Emilya Green
Well-Known Member
The base pH of the medium when it is dry has nothing to do with the pH of your input fluids and it takes a while for the soil buffers to influence the pH of the incoming fluid. It would take moving huge amounts of water through that medium to even begin to wear down, or wash away, the buffers built into the soil to allow it to have that base pH and only very highly alkaline fluids (or acidic fluids for that matter) would start to slowly change the soil's base pH over time.“Contrary to popular belief, the pH of the water does not influence the pH of the growing medium. Actually, it is the bicarbonate and carbonate levels in the water, known collectively as alkalinity, the potential acidity or basicity of the fertilizer and the plant itself.”

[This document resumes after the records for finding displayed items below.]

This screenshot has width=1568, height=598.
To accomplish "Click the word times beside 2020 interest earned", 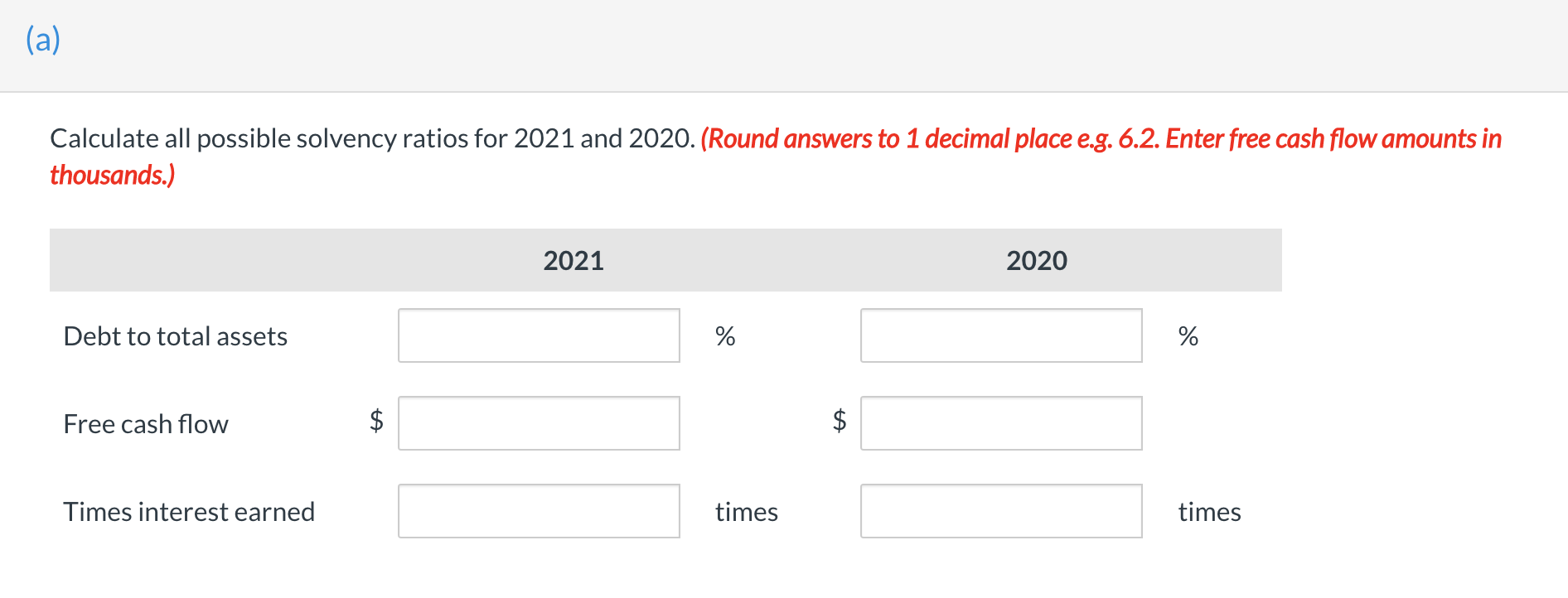I will point(1209,513).
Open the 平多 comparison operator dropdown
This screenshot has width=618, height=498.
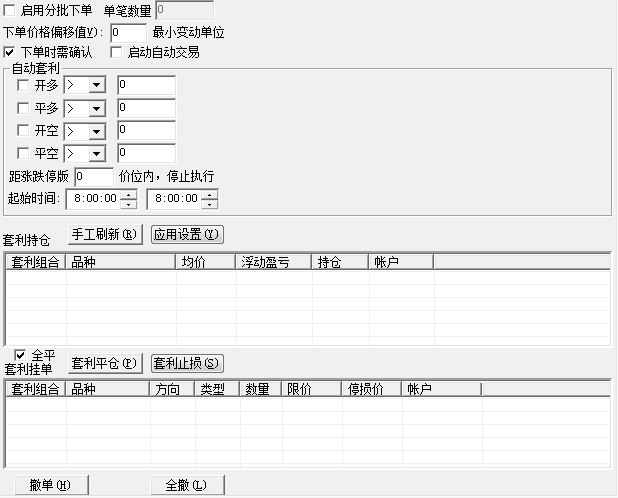coord(97,108)
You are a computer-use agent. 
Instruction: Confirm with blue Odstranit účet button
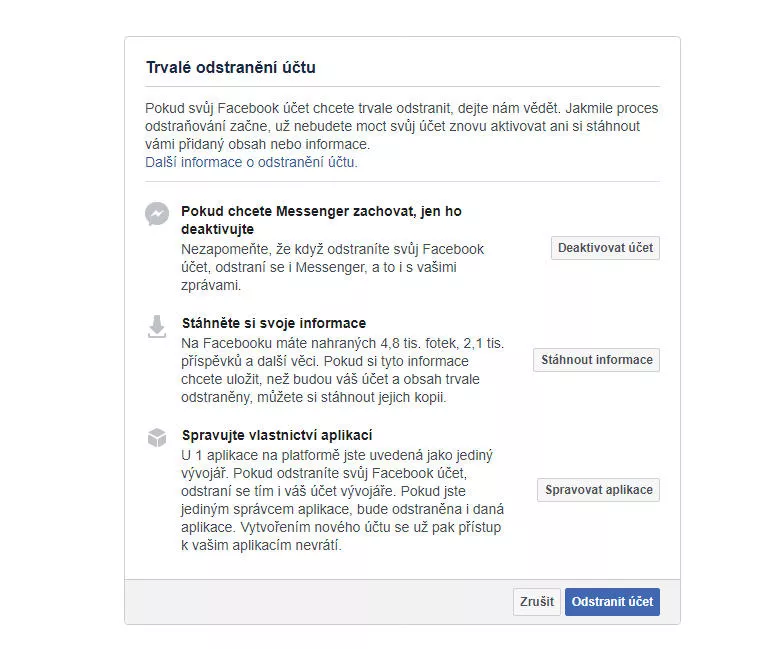pos(612,602)
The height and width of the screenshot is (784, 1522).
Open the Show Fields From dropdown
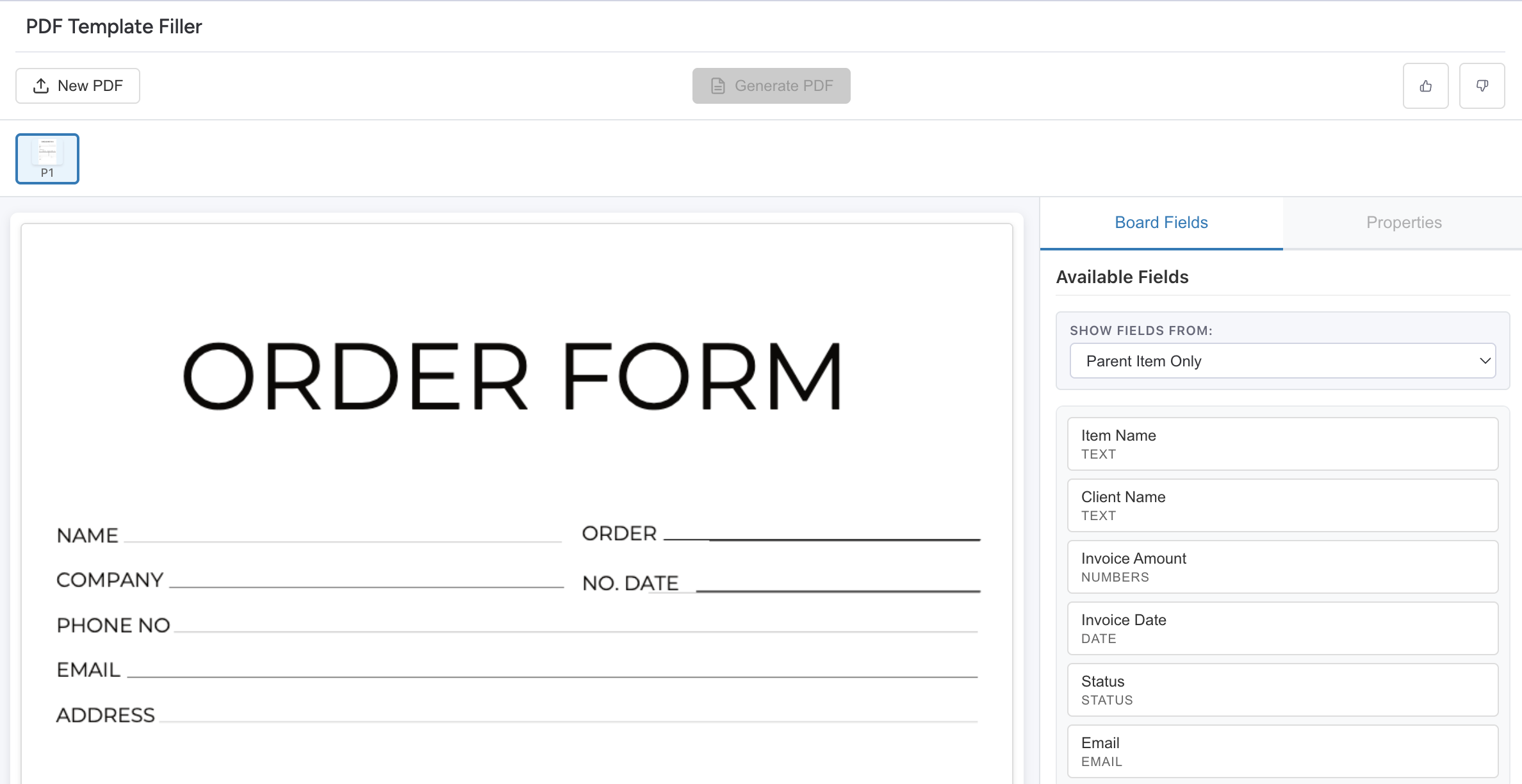pos(1282,361)

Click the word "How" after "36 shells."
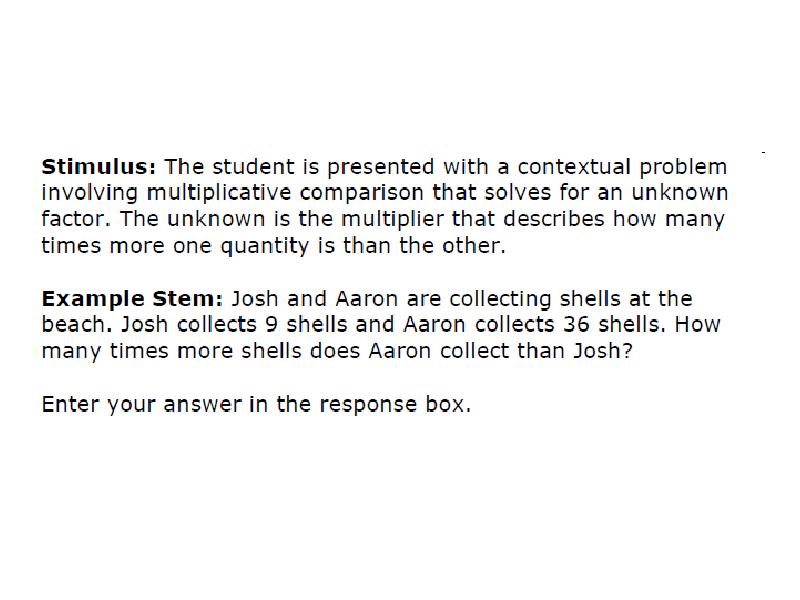697,324
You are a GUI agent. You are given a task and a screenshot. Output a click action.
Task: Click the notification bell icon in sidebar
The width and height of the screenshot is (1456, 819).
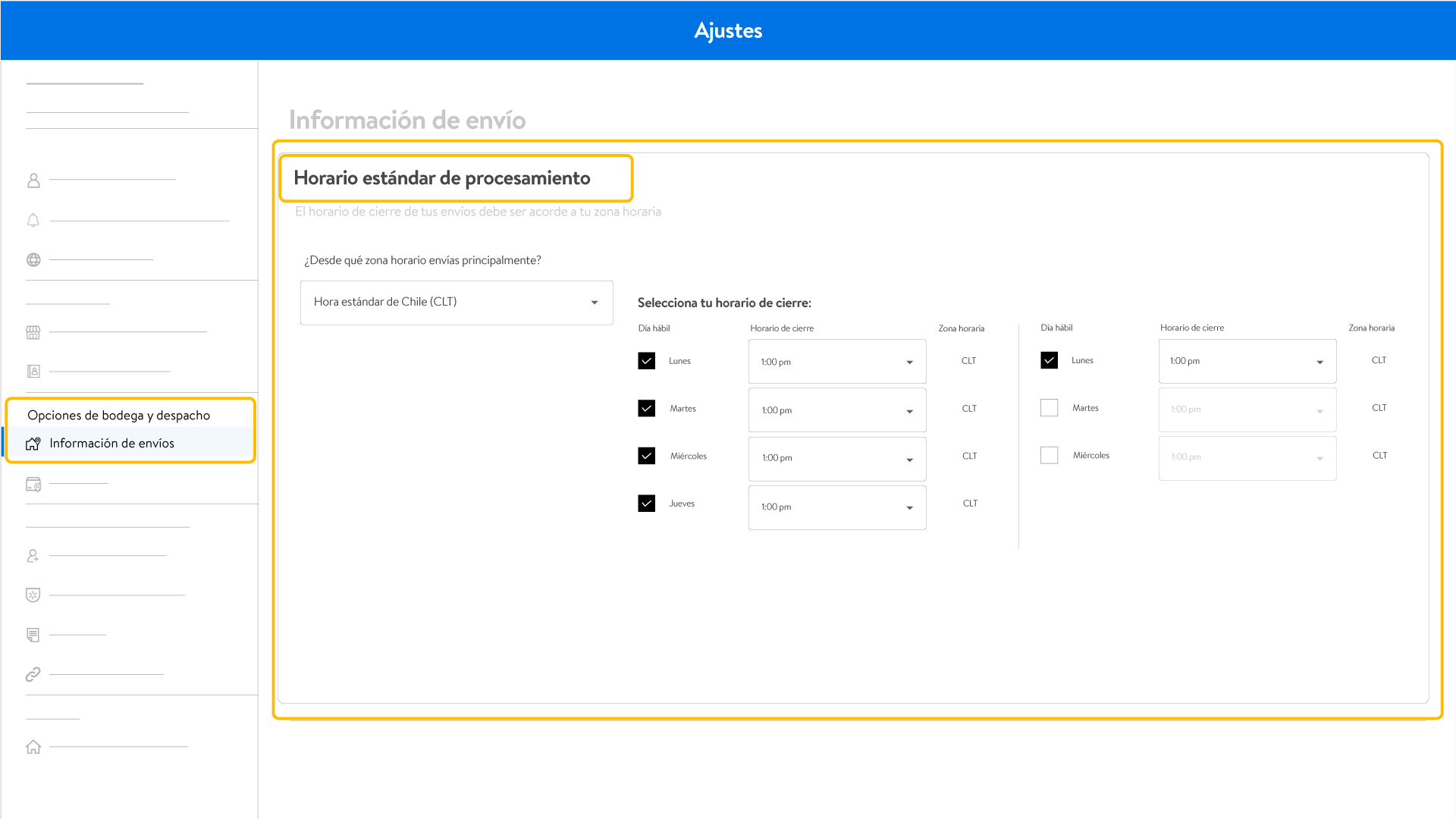(33, 220)
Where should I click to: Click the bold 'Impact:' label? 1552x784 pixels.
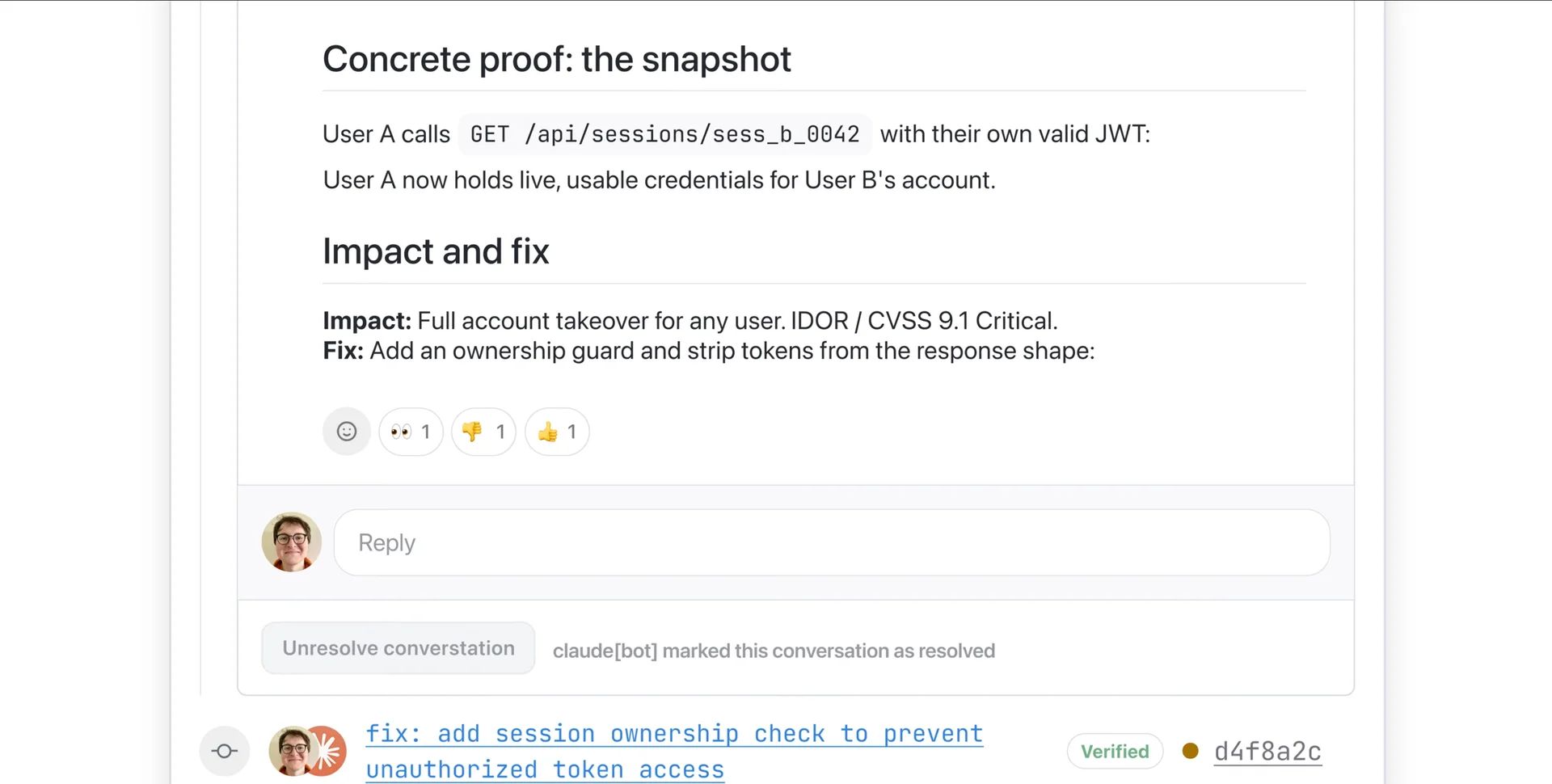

That‘s a quote from this ProMix article.
How to Maintain the Proper pH of a Growing Medium | PT Growers and Consumers
Maintaining pH 5.6-6.2 in growing medium requires more than water pH adjustment. Find out what other factors need to be taken into account.www.pthorticulture.com
But here is the point that seems to be greatly misunderstood: When you water with a certain pH level in your incoming fluid, the sheer mass of that much water swamps whatever pH the soil might be set to revert to when it is dry, and the pH of that column of saturated grow medium has absolutely no choice but to assume the pH that you set the incoming fluid to... there is just too much of it and the 10:1 rule applies. The upward drift that occurs in the pH of the fluid in that container over time occurs for two reasons... the slow but constant interaction with the buffering agent, and as the plant uses up the acidic nutes in the mix, the pH begins to adjust upwards toward that which is left over, the neutral pH of the water itself.